Perhaps it goes without saying that Heizer did not give this book his blessing. His lack of input in what could be the definite text on his life and work ends up leaving a Heizer-sized void in the book. One senses this absence most acutely when comparing the book to Dana Goodyear’s 2016 New Yorker feature on Heizer. That article, which follows the artist in New York and visits him in Nevada, is saturated with his charm and off-color humor.

Fox’s erudition and keen insight is the Future Monument‘s draw. Fox knew and collaborated with Heizer for a time between the late 80’s and early 2000’s. The questions that drive the book’s narrative seem to have first emerged during that period. For instance, what was the extent to which Robert Heizer influenced his son, beyond instilling an intellectual passion for archaeology? It turns out many of Heizer’s more pronounced traits, including his obsessiveness and surliness, could be found in both his father and grandfather.

Fox takes these and other insights, gathered from personal conversations, interviews, and additional sources, and weaves them seamlessly with archaeological research, history, and art journalism to craft a cohesive text. Pocketing the text are interview transcripts with Deiro, who provides fascinating anecdotes of time spent with Heizer as well as details some of the technical and political efforts that went in to Heizer’s works.

Through Future Monuments, those works can be seen in a larger context. Levitated Mass, situated on pedestals at the Los Angeles County Museum of Art, is what Fox considers Heizer’s most recognizable work. And its success partially relies on an imposition of size and material one usually associates with ancient monuments. City, a massive installation out in the desert of Nevada, has a cultivated sophistication and theatricality to its layout, the origins of which one could trace to the built environment of the Incas.

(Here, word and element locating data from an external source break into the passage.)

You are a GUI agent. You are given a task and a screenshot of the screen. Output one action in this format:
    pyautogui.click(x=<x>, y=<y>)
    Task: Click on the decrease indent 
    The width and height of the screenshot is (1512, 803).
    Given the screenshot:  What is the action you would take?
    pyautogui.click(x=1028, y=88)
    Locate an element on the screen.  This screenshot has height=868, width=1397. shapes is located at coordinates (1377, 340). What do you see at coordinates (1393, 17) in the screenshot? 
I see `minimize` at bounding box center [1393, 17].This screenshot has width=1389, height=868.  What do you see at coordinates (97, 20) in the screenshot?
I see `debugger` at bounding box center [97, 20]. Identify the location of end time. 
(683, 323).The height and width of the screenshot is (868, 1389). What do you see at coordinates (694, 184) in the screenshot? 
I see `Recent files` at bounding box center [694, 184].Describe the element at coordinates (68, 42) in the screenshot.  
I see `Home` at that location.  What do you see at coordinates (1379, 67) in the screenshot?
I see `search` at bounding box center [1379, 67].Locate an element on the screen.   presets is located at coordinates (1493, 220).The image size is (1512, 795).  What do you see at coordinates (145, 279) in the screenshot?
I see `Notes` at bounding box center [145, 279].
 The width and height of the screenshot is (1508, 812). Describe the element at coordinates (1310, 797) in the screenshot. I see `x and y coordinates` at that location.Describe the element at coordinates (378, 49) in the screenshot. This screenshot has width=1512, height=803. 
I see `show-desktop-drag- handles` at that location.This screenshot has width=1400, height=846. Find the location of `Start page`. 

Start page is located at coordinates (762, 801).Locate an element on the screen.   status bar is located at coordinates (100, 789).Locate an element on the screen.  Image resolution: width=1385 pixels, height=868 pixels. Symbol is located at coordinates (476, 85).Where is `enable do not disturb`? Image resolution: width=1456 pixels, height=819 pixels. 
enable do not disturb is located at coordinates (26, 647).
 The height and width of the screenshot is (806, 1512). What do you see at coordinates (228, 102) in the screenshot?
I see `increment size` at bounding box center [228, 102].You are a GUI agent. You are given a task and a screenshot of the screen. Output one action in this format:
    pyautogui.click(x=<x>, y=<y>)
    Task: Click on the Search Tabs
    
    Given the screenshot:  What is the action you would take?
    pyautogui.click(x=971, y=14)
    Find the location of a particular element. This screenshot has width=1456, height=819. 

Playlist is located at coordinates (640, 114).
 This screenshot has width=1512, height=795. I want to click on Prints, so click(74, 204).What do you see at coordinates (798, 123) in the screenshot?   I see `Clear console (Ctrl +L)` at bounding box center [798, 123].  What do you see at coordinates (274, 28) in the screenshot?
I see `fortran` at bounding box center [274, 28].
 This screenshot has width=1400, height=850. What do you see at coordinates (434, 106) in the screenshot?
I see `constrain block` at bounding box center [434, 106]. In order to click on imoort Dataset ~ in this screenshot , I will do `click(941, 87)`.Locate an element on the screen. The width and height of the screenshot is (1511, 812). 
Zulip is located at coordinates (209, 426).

levitated mass - Eden, Janine and Jim
Levitated Mass / Flickr user Eden, Janine and Jim, CC
City by Michael Heizer / Google Earth

Through the exploration of Heizer’s influences and biography, we may find new meaning in his work. For what it’s worth, Fox, who is an admirer of Heizer, describes him as “stronger on method than theory.” You’re free to interpret Heizer’s work as you will, but it’s worth considering if the true significance of, say, City, lies in the sheer act of it.